1) Asides from the $, beginner mode is also the only mode where you can
unlock Grungust Type-2 during the first run
. So if you only plan to play the game once, it's still better to start from beginner mode anyway.

2) I kinda have to disagree with the OP on one thing: I don't personally find weapon upgrades to be that important. Keep in mind that the game's EXHARD mode = no mech upgrade, no pilot stats upgrade, no parts purchases + stronger enemies. In other words, the game is manageable with 0 damage upgrades.

(EXHARD is only hard if you go for all the SR points + many attacks won't land without boosts.)

In my opinion, priorities should be place on upgrading aiming stats first, then survival stats (dodge/armor/HP) then weapon.

3) The general rule to upgrading is this:
Big bulky Super Robots are bad no good at dodging, upgrade their HP, Armor, Aim.
Small Real Robots are not built to take hits, upgrade their HP, dodge, aim.

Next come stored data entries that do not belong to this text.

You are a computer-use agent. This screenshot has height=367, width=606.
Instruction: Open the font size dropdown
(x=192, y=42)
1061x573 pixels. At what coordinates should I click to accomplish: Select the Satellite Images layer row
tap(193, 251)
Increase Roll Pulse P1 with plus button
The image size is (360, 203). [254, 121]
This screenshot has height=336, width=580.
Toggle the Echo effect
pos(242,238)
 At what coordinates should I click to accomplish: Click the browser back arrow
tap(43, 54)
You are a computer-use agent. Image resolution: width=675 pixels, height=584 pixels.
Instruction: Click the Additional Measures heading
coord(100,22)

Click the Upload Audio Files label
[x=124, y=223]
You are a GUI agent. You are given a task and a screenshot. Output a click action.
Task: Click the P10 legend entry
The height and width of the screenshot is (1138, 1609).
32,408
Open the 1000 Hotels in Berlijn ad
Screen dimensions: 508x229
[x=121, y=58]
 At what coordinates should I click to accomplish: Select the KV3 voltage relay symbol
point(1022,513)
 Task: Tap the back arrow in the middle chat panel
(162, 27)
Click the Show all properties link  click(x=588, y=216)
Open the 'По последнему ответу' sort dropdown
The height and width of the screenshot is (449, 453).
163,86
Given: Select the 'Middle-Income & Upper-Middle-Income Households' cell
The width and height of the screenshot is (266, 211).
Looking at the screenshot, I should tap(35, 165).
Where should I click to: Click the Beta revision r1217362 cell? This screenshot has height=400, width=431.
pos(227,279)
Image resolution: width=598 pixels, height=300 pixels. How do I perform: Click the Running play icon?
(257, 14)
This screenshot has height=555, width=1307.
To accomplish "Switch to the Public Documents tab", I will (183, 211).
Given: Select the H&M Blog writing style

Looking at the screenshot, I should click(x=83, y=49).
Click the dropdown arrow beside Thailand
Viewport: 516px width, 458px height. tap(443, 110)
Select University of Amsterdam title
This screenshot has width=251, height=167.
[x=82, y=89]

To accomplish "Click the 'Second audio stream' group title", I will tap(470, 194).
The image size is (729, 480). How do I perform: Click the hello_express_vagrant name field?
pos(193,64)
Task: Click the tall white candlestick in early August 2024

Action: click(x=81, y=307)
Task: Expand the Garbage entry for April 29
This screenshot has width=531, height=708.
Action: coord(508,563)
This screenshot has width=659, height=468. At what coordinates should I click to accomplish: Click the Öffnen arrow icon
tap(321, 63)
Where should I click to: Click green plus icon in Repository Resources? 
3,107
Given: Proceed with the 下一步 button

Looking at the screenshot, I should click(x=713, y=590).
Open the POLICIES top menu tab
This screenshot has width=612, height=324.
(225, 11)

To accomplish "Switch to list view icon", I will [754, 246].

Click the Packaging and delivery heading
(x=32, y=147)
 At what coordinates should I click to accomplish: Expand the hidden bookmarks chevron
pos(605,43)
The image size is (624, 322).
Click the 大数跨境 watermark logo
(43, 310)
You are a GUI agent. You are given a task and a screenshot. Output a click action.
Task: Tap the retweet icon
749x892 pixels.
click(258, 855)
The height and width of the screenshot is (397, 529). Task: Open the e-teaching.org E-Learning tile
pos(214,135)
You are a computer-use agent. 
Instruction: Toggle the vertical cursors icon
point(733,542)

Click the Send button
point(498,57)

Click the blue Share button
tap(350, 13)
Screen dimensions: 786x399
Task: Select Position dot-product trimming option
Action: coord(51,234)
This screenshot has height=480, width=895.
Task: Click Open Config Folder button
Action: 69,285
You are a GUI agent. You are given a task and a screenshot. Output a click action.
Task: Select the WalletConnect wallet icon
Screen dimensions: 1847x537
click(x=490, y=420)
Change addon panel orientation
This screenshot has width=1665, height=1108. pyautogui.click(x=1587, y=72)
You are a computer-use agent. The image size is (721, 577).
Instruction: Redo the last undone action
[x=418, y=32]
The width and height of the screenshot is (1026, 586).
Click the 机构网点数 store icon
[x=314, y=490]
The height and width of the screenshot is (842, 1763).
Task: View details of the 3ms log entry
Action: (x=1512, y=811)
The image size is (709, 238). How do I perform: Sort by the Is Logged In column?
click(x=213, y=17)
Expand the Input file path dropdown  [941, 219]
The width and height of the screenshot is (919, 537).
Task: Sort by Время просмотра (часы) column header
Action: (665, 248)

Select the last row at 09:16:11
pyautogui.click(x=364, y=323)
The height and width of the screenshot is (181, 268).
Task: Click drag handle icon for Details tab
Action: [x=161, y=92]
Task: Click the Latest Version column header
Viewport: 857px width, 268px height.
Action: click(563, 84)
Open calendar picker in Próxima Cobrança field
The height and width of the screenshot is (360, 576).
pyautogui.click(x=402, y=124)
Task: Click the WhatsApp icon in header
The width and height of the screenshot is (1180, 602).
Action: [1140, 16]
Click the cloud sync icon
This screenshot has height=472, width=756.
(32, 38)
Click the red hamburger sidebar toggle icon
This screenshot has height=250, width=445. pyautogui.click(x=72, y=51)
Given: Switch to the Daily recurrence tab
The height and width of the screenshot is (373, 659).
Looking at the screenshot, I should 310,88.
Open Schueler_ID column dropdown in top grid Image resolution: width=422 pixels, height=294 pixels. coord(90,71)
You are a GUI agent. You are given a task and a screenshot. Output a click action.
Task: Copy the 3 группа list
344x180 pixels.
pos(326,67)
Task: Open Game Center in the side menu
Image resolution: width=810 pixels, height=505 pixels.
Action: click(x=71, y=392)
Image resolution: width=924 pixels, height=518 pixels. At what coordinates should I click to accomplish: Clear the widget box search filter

Only upgrade EN if the robot actually uses weapon that consumes EN. There are real robots in the game that never consume any EN and upgrading EN would be a waste.
Only upgrade pilot stats after you've used the PP to buy all the skills you want. Otherwise, just spend money on upgrading mech instead.


Is this worth getting if you've never played any of the games in the series? I read that the Japanese version has a bunch of recap movies of the other games, but they were apparently removed from the Chinese version (and presumably the English one, too).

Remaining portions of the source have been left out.